* [Input for this task]
◆ ◆ ◆ ◆ ◆

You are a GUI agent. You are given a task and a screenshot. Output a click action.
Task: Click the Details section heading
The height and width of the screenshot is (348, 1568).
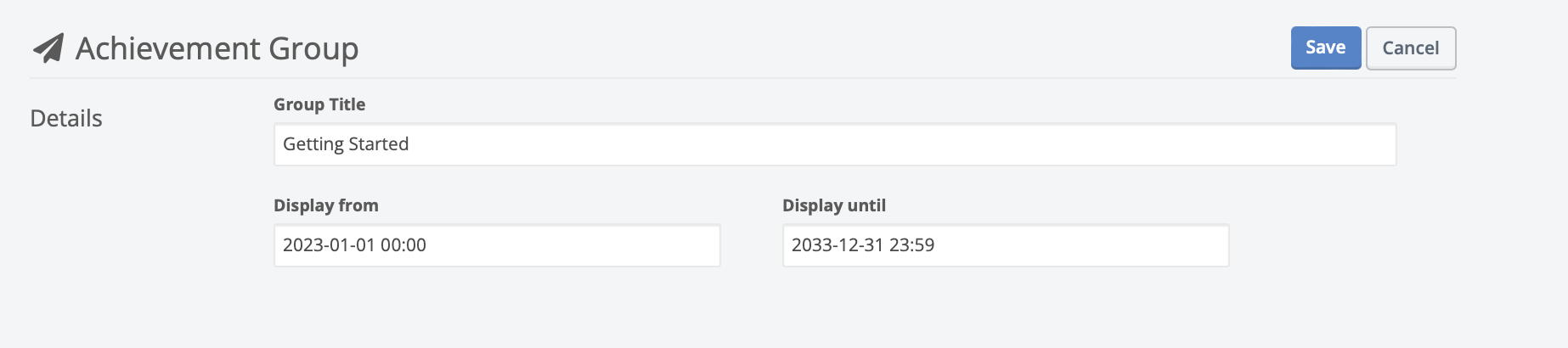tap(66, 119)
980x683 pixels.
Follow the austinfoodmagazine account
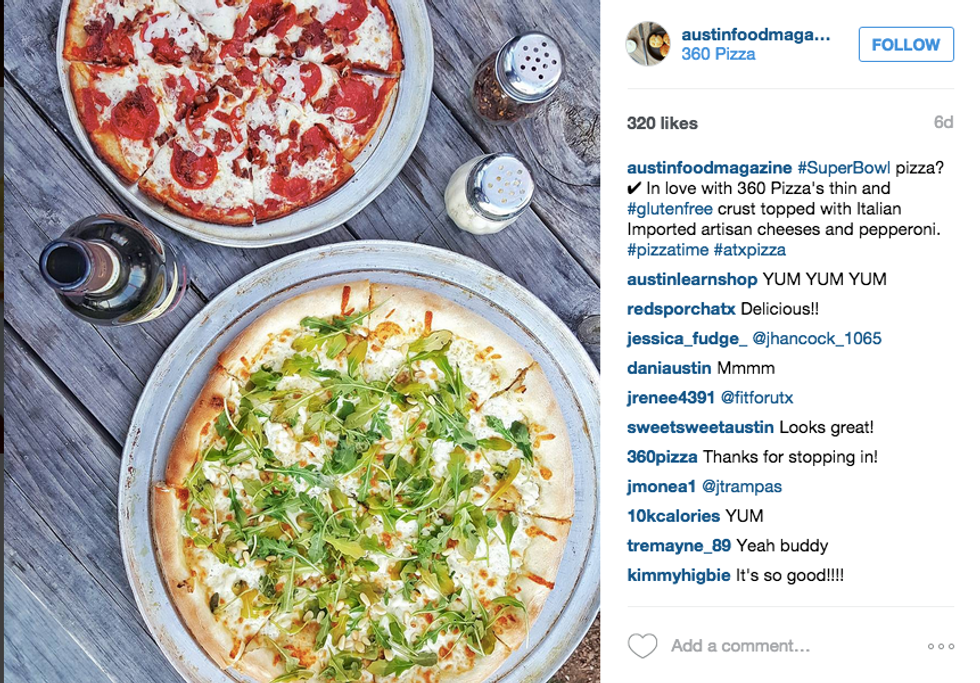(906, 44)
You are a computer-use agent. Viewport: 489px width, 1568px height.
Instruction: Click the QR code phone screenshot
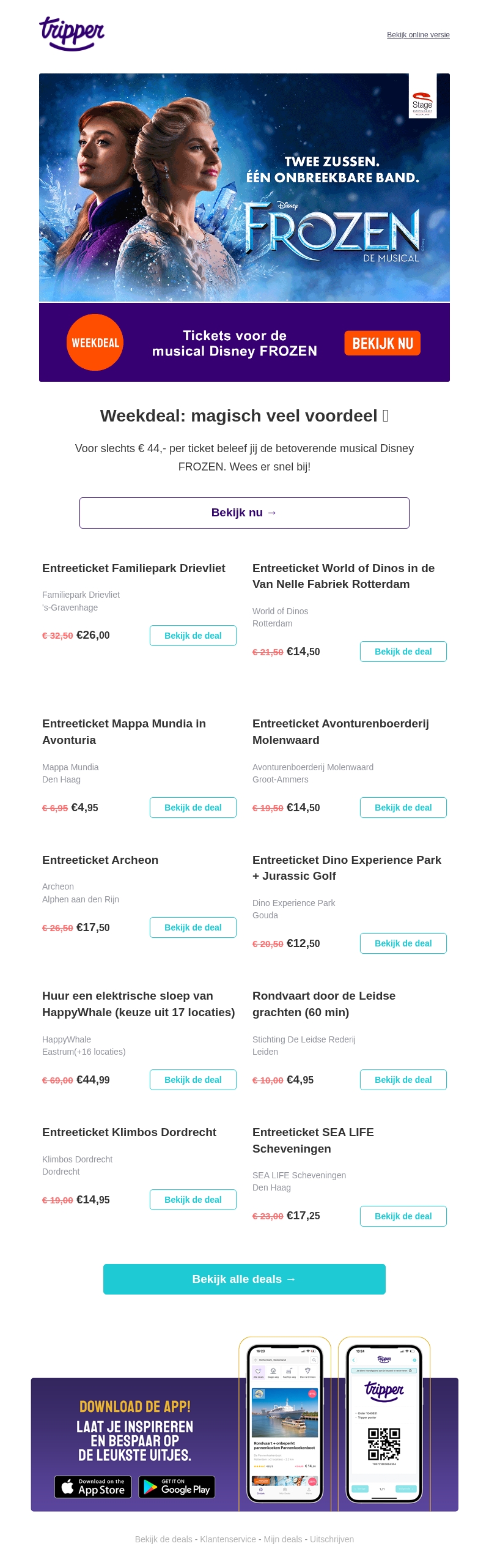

◆ ◆ ◆ ◆ ◆

* [Task directions]
Print exactly, and only, the lines from the line containing "Task: Click the Details section heading" to the last line of the material above, with every picture left out.

* [Solution]
Task: Click the Details section heading
The height and width of the screenshot is (348, 1568).
tap(66, 119)
980x683 pixels.
Follow the austinfoodmagazine account
(906, 44)
You are a computer-use agent. Viewport: 489px width, 1568px height.
Instruction: Click the QR code phone screenshot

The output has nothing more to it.